Exercise description: Reproduce in full the lines starting at the line containing "You are a computer-use" and ending at the line containing "point(484,668)", shifting every coordinate in the answers by adding 138.

Provided data:
┏━━

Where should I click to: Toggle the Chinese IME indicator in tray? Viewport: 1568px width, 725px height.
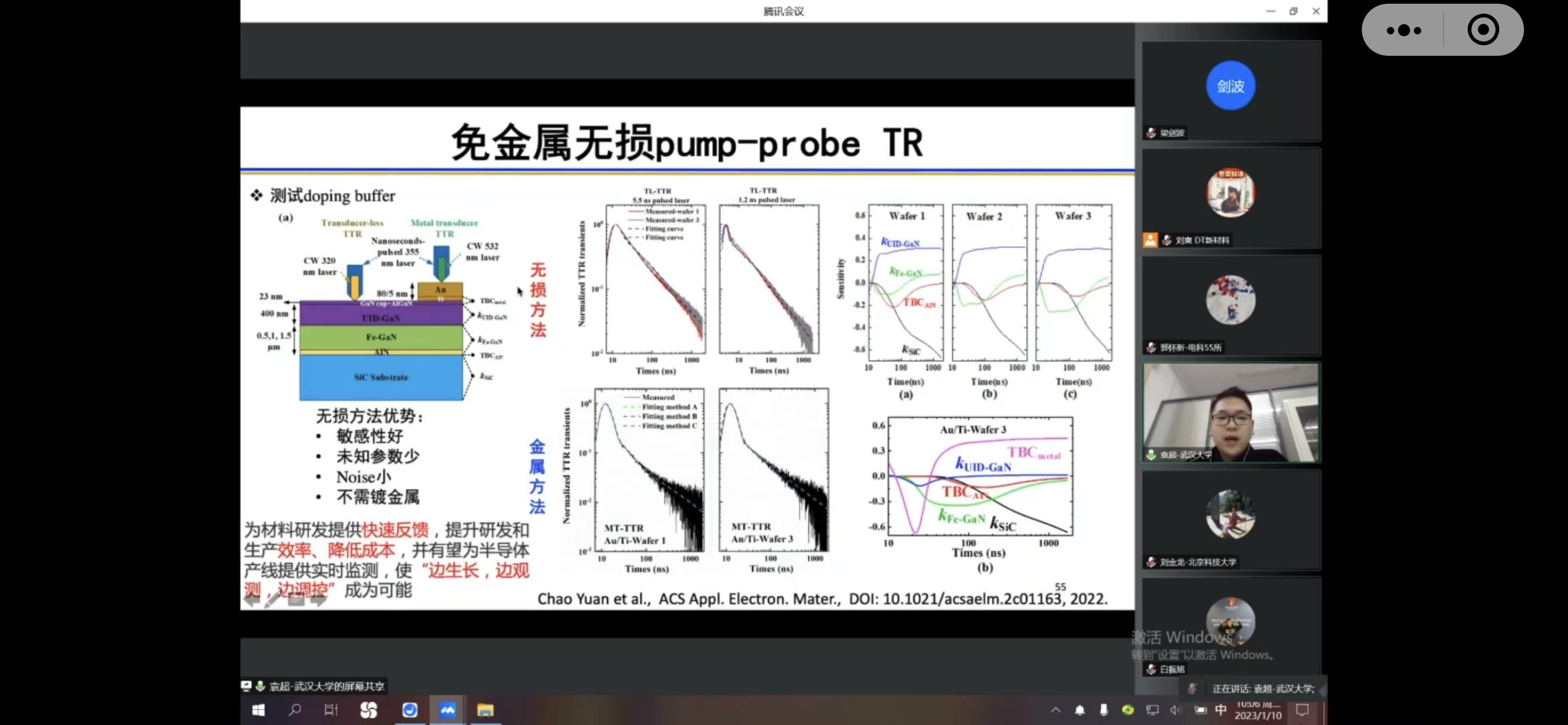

┗━━
┏━━

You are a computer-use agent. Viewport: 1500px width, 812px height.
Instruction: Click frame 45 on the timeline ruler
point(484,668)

┗━━
┏━━

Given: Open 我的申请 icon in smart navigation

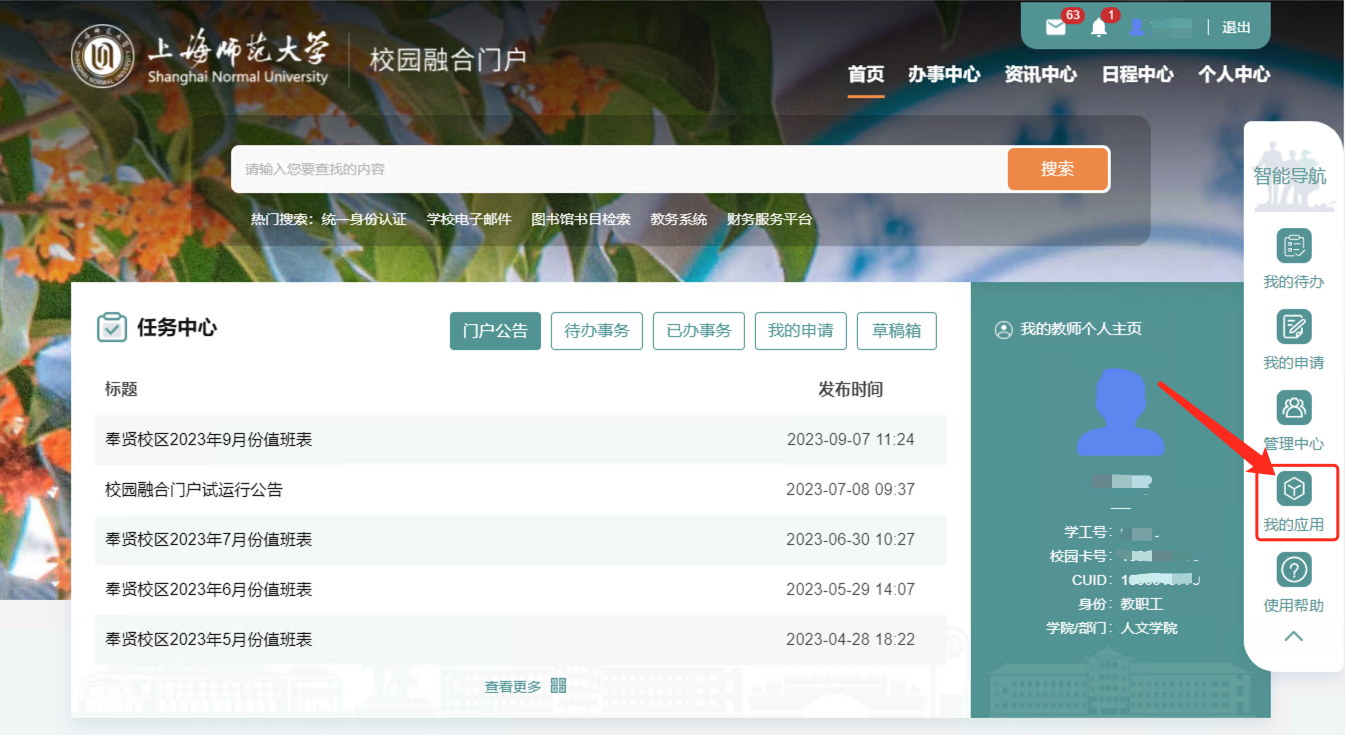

┗━━

Written reply:
You are a computer-use agent. Viewport: 1500px width, 812px height.
Instruction: Click frame 45 on the timeline ruler
point(622,806)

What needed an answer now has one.